Arts and conservation efforts recognized, TH receives taconite tax revenues
By: Tammy Francois, Lake County News Chronicle
Two Harbors has been named a Legacy Destination City for the community’s use of Legacy funds for conservation and the arts. These funds are the result of a 2008 amendment to the Minnesota Constitution passed by voters, which increased the state sales tax by three-eighths of one percent to “protect drinking water sources; to protect, enhance, and restore wetlands, prairies, forests, and fish, game, and wildlife habitat; to preserve arts and cultural heritage; to support parks and trails; and to protect, enhance, and restore lakes, rivers, streams, and groundwater,” according to the Minnesota Legacy website.
The award, one of only 11 in the state, was presented by MCA’s executive director Sheila Smith at last Tuesday’s city council meeting. The council, representatives from the Lake County Soil and Water Conservation District, and arts organizations that have received the funds, were on hand to share the recognition.
John Gregor, chair of the Two Harbors Arts and Beautification Commission, addressed the city council after the presentation. He recognized the value and contributions of local arts organizations such as Arts on Superior, Two Harbors City Band, Friends of the Band Shell Park, North Shore Players, Arrowhead Regional Arts Commission and many more, as well as individual artists who have enriched the area through creative efforts and programs. In closing his remarks, he asking the council to formally recognize arts and artists by making Friday, June 20, Arts Appreciation Day in Two Harbors. The date coincides with the summer solstice celebration initiated by the late Ellen Anderson, a well-known resident and supporter of the arts in Two Harbors. The council later adopted a resolution in keeping with Gregor’s request.

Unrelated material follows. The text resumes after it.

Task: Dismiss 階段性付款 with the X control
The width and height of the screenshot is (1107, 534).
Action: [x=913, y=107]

As the recipient of Legacy funds for conservation projects, the Lake County Soil & Water Conservation District was recognized for efforts to restore stream banks on the Knife and Stewart Rivers. Jennifer Thiemann, LCSWCD’s district manager was in attendance representing her agency.
Two Harbors Community Radio seeks council support
On June 20, Two Harbors Community Radio will be hosting an open house from 5-7 p.m. at the Two Harbors Public Library. The purpose will be to provide information to the community about plans for a low power FM radio station. THCR says it is in the process of applying for 501c3 non-profit status and hopes to begin raising funds in the near future. It will encourage people at the open house to make financial pledges and it asked the city council to write a letter of support. Funders and grantors often ask for evidence of community support before loosening their purse strings, according to THCR spokesperson, Leo Babeu. Council president Jerry Norberg said the council would consider THCR’s request, but would not make a decision immediately.

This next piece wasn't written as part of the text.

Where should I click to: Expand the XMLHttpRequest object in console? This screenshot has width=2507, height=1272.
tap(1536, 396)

Council votes to hire engineering firm to help resolve utility pole attachment tangle
The utilities commission recommended council approval of a proposal from Power Systems Engineering. PSE would provide professional engineering services to help resolve the pole attachment issues which continue to bedevil Lake Connections and Frontier Communications negotiations. The parties are wrangling over where fiber cable should be placed on Frontier’s utility poles for the county’s ambitious broadband project. City Attorney Steve Overom said that negotiations over the ownership of utility poles have been moving forward, but that further assistance is needed with the attachment matter, prompting the recommendation to hire PSE.

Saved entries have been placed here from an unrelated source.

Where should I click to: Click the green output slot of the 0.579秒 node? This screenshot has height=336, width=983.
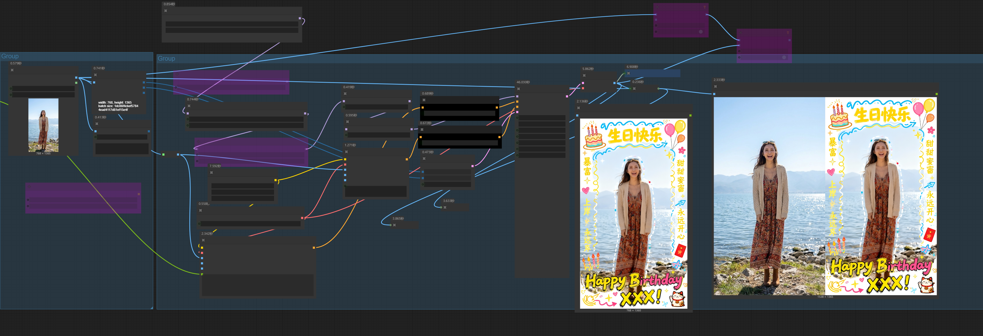pyautogui.click(x=76, y=82)
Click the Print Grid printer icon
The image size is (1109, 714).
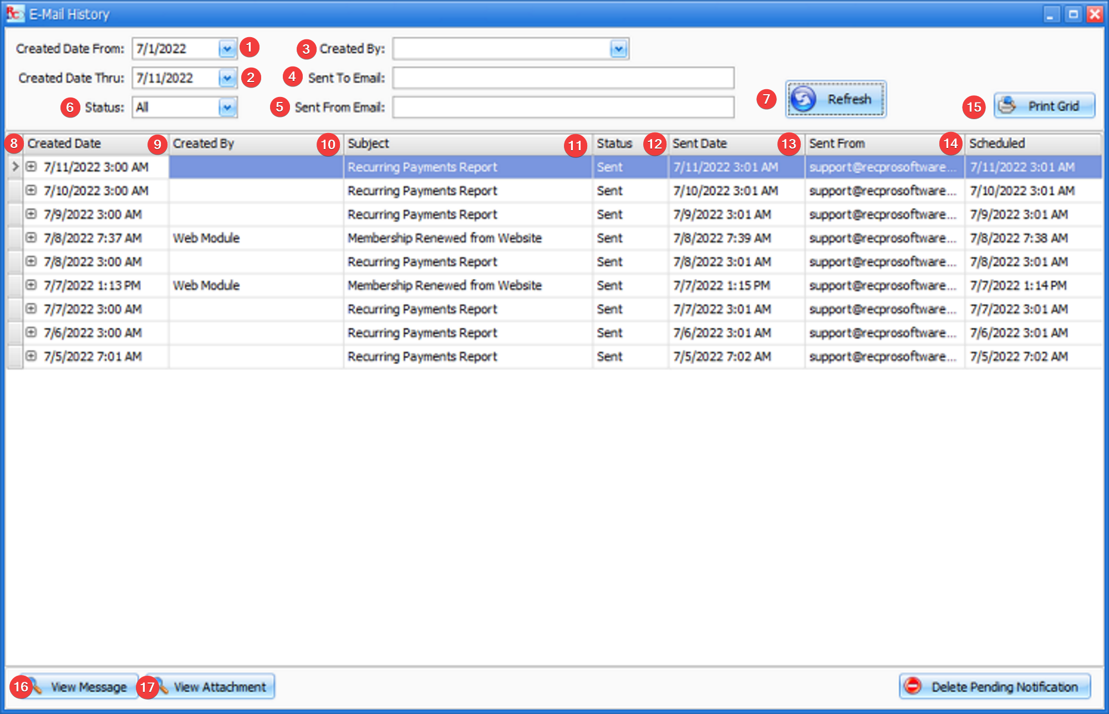pos(1008,106)
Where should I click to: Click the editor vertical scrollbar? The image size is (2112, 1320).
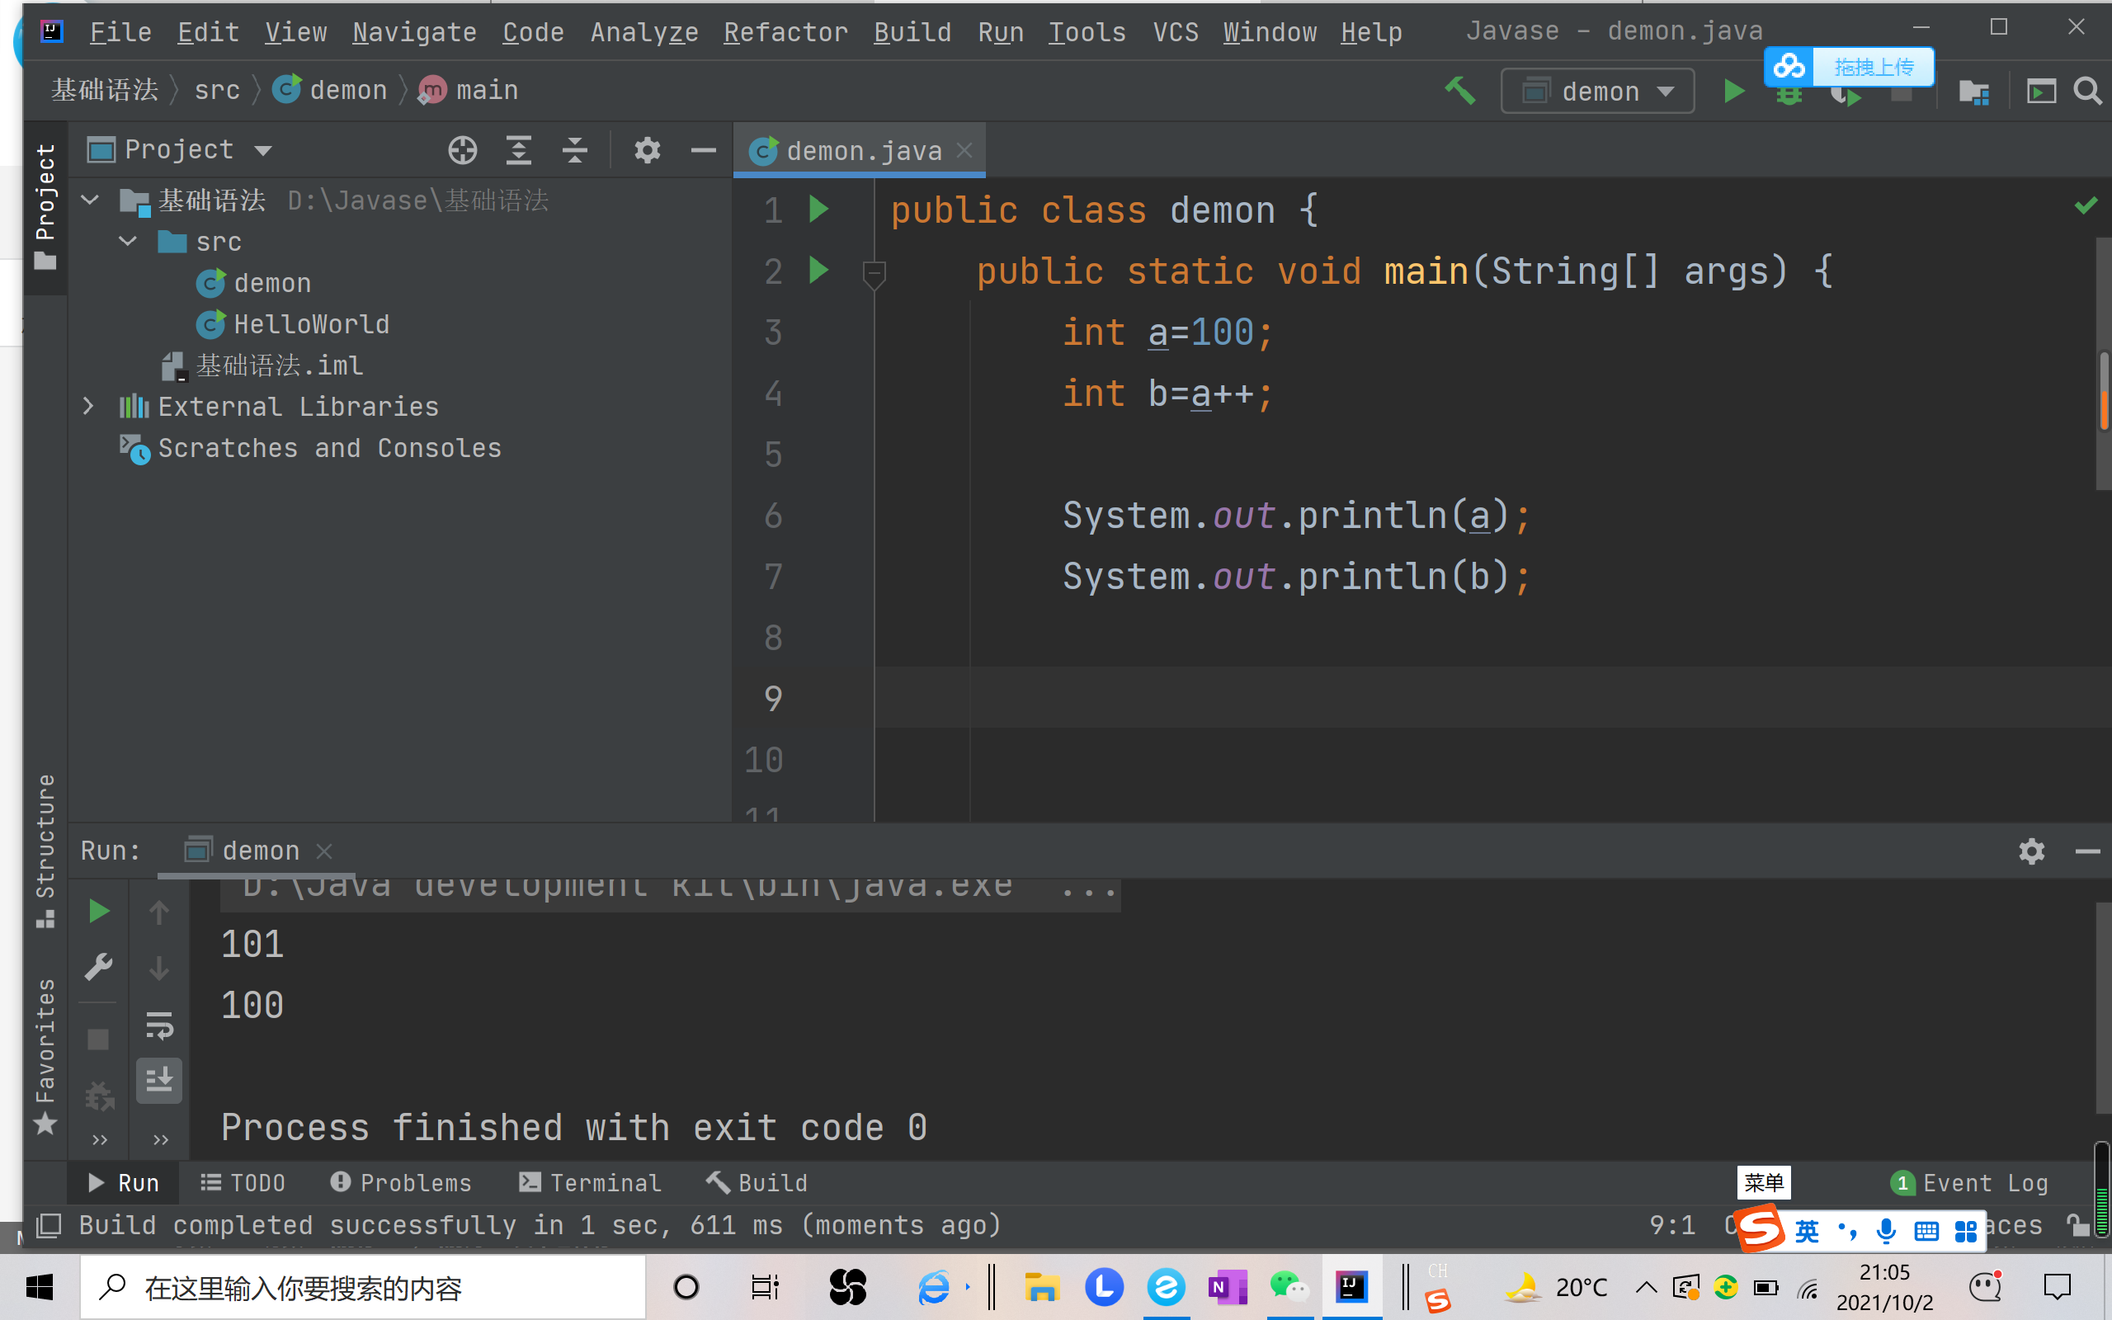point(2103,393)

Several councilors expressed concern about the additional cost involved in hiring PSE and the lack of progress in the negotiations.
“We don’t have a lot of choice,” said Councilor Simonson, “the city is trying to stay neutral, but it’s being dragged along because it owns some of the poles.”
“The City is trying to assist, but not because of anything we did. We’ve been put in this position,” said Councilor McDonald. “ My hope is that these efforts will bear fruit at some time.”
In the end, the council adopted a resolution to accept the proposal from PSE. Overom said that PSE had come highly recommended by Minnesota Power and would facilitate negotiations by providing engineering solutions when Lake Connections’ and Frontier Communications’ reach an impasse.
Bird-dogging results in huge pay-off for city
City administrator, Lee Klein praised Councilor Erickson’s “bird-dogging” of the legislature, which ultimately resulted in the city receiving a $927,000 share of revenues from the recent hike in the taconite tax. The money will significantly reduce the city’s out-of-pocket cost for improvements to its wastewater treatment system. Erickson said that by making a request when the legislature began discussing the tax increase, Two Harbors got a larger share of the money than cities that waited.
The farmer’s market will have a home in Thomas Owens Park this summer, starting June 22 from 9 a.m.-12 p.m., and upgrades to the playground equipment in Segog were approved by the council. A public hearing on the county’s planned improvements to Fourth Street will be held at 7 p.m. Aug.12, in the city council chambers.
Council says thanks for Memorial Day events
Finally, Councilor Glaser publically thanked Vince Sando of Lake County Veterans Services for an outstanding Memorial Day program. She also acknowledged the moving speech given by Vietnam vet Keith Larson and thanked him for sharing the story of his experiences in military service.